1) \int x^{1.4} = \frac{x^{2.4}}{2.4} + C

2) \int x . x^{\frac{1}{2}} = \frac{x^2}{2} . \frac{x^{\frac{3}{2}}}{\frac{3}{2}} = \frac{x^{\frac{3}{2}}}{3} . x^2 + C

3) \int \frac{1}{x^\pi} = \int x^{-\pi} = \frac{x^{-\pi+1}}{-\pi+1} + C

[Vuldoraq]

The first and the third look okay to me, although in the first one I would leave the \sqrt{2} rather than putting 2.4.

In the second your almost there. When doing this sort of integral it is often easier if you simplify the integrand. By combining x*\sqrt{x} into \sqrt{x*x^2} to get {x^{3/2}} it should be easier to integrate.

[HallsofIvy]

1. The problem statement, all variables and given/known data

I'm wondering if anyone can check these integrations for me, or suggest alternative answers if they're not quite right, or can be simplified?

1) \int x^{\sqrt{2}}

2) \int x . \sqrt{x}

3) \int \frac{1}{x^\pi}

2. Relevant equations

--

3. The attempt at a solution

1) \int x^{1.4} = \frac{x^{2.4}}{2.4} + C
\sqrt{2} is NOT equal to 1.4! There is no reason to change x^{\sqrt{2}} to x^{1.4}.

2) \int x . x^{\frac{1}{2}} = \frac{x^2}{2} . \frac{x^{\frac{3}{2}}}{\frac{3}{2}} = \frac{x^{\frac{3}{2}}}{3} . x^2 + C
An unfortunately common mistake: just as you cannot differentiate a product by just differentiating each part, you cannot integrate a product that way either. As Vuldoraq said, x\sqrt{x}= x(x^{1/2})= x^{3/2}. Integrate that.

3) \int \frac{1}{x^\pi} = \int x^{-\pi} = \frac{x^{-\pi+1}}{-\pi+1} + C
Yes, this is correct.

[roadworx]

Thanks for the replies Vuldoraq, HallsofIvy.
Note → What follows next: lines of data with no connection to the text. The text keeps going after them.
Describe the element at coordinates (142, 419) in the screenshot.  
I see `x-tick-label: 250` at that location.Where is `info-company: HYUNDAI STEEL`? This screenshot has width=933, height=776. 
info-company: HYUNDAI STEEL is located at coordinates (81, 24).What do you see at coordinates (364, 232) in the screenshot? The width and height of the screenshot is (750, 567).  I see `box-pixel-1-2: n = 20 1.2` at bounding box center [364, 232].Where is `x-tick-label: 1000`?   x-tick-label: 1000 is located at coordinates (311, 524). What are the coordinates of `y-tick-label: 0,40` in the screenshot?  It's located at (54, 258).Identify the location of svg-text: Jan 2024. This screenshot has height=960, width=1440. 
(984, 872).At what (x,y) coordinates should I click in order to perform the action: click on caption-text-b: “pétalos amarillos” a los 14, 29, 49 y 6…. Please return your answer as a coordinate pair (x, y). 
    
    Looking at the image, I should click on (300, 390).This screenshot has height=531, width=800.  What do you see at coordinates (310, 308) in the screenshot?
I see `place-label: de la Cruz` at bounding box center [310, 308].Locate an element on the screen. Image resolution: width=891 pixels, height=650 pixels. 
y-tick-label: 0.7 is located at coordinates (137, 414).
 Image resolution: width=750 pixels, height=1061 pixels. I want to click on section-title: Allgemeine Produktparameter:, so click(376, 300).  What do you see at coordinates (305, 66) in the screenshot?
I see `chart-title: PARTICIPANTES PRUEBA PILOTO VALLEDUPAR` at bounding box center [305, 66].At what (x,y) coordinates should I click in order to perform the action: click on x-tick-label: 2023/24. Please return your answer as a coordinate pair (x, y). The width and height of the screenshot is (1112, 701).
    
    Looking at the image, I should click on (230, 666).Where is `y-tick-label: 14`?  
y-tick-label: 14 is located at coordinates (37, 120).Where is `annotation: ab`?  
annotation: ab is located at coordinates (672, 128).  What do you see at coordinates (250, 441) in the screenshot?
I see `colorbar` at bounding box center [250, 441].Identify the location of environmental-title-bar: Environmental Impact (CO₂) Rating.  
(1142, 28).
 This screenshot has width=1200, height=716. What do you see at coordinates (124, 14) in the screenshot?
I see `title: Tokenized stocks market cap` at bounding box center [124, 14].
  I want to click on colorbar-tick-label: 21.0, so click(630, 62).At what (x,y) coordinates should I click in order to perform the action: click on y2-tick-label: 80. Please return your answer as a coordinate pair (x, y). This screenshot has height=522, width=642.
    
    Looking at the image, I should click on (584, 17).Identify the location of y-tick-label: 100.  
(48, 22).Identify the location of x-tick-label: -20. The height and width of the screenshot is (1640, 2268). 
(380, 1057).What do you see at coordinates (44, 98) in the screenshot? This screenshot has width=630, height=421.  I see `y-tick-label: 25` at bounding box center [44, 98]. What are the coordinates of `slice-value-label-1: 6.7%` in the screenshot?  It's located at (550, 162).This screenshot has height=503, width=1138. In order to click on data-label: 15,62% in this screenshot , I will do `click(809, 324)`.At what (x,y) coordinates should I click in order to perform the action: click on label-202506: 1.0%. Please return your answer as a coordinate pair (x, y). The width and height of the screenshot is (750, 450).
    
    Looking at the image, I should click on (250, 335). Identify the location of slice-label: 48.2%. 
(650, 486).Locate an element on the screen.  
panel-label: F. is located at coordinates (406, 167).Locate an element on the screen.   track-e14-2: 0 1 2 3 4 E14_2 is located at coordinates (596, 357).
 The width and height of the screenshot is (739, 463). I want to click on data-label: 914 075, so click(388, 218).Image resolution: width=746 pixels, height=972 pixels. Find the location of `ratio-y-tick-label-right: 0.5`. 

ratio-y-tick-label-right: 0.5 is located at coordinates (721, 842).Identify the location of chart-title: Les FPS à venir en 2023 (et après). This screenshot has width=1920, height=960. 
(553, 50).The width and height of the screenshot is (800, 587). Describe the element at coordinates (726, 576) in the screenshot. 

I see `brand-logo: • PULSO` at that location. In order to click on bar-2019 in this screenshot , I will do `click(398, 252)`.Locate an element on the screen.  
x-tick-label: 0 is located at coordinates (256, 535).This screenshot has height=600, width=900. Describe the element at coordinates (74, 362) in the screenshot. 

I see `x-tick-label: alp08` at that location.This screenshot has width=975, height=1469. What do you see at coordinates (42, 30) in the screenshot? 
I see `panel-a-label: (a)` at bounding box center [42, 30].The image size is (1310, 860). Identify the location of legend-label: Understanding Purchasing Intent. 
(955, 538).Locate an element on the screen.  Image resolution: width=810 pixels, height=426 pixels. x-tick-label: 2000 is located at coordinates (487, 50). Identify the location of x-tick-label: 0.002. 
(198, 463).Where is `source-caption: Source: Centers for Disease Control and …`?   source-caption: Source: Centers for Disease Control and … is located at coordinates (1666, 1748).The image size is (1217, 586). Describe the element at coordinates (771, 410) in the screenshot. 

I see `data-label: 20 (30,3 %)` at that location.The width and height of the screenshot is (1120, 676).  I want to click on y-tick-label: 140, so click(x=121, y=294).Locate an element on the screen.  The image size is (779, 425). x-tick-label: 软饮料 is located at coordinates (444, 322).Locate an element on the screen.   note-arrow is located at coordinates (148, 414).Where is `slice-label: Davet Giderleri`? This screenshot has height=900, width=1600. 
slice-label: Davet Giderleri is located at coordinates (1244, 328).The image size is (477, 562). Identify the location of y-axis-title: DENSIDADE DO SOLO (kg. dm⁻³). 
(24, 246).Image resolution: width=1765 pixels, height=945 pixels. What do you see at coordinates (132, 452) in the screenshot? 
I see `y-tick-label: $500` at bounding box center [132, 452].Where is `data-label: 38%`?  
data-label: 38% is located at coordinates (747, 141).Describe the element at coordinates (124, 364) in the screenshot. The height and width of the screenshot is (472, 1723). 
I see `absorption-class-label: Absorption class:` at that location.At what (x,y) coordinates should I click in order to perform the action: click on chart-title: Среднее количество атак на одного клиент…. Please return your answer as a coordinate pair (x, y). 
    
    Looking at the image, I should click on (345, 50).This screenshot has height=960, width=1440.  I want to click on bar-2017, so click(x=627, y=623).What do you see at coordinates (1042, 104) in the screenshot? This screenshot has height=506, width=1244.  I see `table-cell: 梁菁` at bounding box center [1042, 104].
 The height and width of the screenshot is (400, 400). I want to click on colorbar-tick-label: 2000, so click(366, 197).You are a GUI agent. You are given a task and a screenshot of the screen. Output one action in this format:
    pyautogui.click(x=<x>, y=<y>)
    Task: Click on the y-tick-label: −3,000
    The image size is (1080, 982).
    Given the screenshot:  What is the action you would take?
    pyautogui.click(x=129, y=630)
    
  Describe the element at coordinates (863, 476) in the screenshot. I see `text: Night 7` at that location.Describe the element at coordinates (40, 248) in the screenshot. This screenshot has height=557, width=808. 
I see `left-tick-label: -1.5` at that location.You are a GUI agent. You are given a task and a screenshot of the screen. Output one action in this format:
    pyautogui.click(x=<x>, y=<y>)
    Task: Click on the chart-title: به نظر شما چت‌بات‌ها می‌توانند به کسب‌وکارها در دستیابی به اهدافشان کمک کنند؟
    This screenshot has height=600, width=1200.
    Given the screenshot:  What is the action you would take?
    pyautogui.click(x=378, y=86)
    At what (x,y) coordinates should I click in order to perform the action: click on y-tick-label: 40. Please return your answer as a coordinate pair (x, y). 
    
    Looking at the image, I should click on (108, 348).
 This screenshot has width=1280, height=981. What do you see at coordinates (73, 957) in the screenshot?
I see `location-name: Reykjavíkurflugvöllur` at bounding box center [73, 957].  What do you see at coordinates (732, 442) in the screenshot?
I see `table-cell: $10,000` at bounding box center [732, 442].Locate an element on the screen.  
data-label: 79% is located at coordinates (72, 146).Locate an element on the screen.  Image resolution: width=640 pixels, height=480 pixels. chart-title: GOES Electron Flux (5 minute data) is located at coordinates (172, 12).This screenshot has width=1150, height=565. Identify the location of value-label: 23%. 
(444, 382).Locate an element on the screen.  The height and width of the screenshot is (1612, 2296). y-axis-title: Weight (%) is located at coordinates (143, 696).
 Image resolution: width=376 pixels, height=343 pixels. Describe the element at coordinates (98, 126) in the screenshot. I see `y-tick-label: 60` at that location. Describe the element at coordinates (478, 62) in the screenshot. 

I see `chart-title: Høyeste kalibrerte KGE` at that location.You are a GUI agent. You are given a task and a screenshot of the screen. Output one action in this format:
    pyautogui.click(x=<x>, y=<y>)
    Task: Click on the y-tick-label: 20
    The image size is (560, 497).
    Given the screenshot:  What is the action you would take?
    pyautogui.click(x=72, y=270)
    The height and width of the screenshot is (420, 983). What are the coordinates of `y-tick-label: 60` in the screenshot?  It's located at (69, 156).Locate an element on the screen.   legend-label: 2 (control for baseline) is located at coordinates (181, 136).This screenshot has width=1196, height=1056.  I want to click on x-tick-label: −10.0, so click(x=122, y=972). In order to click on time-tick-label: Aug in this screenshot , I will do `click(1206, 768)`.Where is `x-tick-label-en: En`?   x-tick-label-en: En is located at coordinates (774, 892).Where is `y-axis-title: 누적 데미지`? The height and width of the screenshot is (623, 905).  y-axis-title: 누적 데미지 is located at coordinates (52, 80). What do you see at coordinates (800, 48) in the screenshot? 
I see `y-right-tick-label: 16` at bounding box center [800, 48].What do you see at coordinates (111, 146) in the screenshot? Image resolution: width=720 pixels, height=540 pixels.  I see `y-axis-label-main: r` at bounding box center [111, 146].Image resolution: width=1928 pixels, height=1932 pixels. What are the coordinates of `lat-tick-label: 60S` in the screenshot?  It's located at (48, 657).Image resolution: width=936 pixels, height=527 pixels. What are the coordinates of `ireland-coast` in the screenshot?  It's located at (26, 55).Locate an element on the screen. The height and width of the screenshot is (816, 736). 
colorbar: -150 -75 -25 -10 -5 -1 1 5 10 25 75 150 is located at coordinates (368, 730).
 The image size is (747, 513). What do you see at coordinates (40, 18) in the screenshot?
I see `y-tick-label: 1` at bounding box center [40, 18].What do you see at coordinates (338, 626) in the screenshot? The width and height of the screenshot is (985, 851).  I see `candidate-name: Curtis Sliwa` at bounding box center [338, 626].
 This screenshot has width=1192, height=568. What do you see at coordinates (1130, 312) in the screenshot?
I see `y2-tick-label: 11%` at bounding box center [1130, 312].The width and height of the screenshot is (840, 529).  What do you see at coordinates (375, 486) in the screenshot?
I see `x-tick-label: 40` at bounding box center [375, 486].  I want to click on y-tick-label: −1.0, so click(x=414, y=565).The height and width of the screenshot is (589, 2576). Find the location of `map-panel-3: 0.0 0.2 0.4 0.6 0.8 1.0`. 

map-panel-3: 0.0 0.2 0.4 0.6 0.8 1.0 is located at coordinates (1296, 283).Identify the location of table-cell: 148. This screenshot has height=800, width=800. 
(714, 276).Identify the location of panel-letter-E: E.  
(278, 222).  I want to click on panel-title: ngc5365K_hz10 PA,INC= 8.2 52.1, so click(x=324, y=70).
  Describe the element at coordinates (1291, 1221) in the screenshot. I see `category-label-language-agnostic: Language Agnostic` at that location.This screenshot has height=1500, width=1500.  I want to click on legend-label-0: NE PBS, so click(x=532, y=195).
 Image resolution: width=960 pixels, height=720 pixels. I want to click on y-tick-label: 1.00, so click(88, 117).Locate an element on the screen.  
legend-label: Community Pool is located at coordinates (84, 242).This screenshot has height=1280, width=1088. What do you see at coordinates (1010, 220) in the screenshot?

So, my answer should be \int x^{\frac{3}{2}} = \frac{2x^{\frac{3}{2}}}{3}

[SunGod87]

You forgot to increase the exponent by one before dividing!

[dirk_mec1]

Are you aware of the fact that you're leaving out the dx in the integrals?

[roadworx]

alright..

Second attempt.

\int x^{\frac{3}{2}} = \frac{2x^{\frac{5}{2}}}{5}

[Vuldoraq]

Thats it, much better. :smile:

To repeat what HallsofIvy said: you can't integrate products of the function being integrated in the usual manner. So you have to simplify and when you can't simplify you have to use a different method (like integration by parts or substitution, you'll come accross these later on).

May your Math prosper